Directions for this task: Search the listing below for the string "agent" and copy every line where it occurs.

Records to process:

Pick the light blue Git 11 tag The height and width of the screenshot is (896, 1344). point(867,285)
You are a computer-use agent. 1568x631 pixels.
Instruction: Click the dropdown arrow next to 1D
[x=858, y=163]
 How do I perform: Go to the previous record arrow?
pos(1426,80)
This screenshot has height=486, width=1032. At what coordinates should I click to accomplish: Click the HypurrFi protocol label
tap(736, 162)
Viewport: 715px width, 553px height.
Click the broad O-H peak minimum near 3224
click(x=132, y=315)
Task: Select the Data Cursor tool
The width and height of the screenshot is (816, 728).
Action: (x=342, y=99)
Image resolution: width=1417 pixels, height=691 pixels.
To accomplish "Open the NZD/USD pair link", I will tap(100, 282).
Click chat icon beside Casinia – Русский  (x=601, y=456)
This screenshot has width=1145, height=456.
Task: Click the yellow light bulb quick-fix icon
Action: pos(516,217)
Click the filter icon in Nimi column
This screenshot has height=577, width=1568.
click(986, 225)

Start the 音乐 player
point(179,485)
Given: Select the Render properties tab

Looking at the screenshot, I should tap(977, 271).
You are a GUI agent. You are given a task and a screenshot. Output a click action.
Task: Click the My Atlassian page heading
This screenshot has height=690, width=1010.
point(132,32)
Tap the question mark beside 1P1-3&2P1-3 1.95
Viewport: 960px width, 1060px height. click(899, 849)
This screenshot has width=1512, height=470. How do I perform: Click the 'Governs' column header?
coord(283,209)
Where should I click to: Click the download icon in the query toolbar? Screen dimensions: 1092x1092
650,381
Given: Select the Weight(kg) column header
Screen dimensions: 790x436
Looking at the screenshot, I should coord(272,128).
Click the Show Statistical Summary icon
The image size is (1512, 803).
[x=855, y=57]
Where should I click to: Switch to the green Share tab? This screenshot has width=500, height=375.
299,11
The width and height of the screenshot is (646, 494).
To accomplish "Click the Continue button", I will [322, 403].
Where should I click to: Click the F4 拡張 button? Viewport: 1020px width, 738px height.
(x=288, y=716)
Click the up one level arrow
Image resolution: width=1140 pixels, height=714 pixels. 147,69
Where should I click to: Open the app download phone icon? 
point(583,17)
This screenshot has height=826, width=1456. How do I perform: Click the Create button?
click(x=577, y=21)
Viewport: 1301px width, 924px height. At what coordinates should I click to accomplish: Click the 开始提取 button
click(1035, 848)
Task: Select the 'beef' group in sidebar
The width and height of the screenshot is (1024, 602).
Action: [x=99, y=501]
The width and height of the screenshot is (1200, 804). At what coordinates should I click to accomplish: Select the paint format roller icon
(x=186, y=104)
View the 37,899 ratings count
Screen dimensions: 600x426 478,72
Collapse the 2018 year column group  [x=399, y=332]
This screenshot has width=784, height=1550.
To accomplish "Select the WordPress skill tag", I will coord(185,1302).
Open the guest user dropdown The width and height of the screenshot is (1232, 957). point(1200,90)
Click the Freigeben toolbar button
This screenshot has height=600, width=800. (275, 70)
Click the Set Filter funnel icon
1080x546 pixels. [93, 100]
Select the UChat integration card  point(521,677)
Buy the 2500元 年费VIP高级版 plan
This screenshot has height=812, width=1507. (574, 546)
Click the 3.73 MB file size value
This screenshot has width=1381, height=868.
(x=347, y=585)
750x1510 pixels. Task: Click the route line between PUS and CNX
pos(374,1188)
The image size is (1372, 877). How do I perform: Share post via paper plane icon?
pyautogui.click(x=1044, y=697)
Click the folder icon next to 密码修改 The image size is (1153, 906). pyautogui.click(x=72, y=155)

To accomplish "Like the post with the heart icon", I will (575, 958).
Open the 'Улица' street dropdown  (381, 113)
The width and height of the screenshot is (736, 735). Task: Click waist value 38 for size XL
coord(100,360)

Solution below:
You are a computer-use agent. 1568x631 pixels.
You are a GUI agent. You are given a task and a screenshot. Output a click action.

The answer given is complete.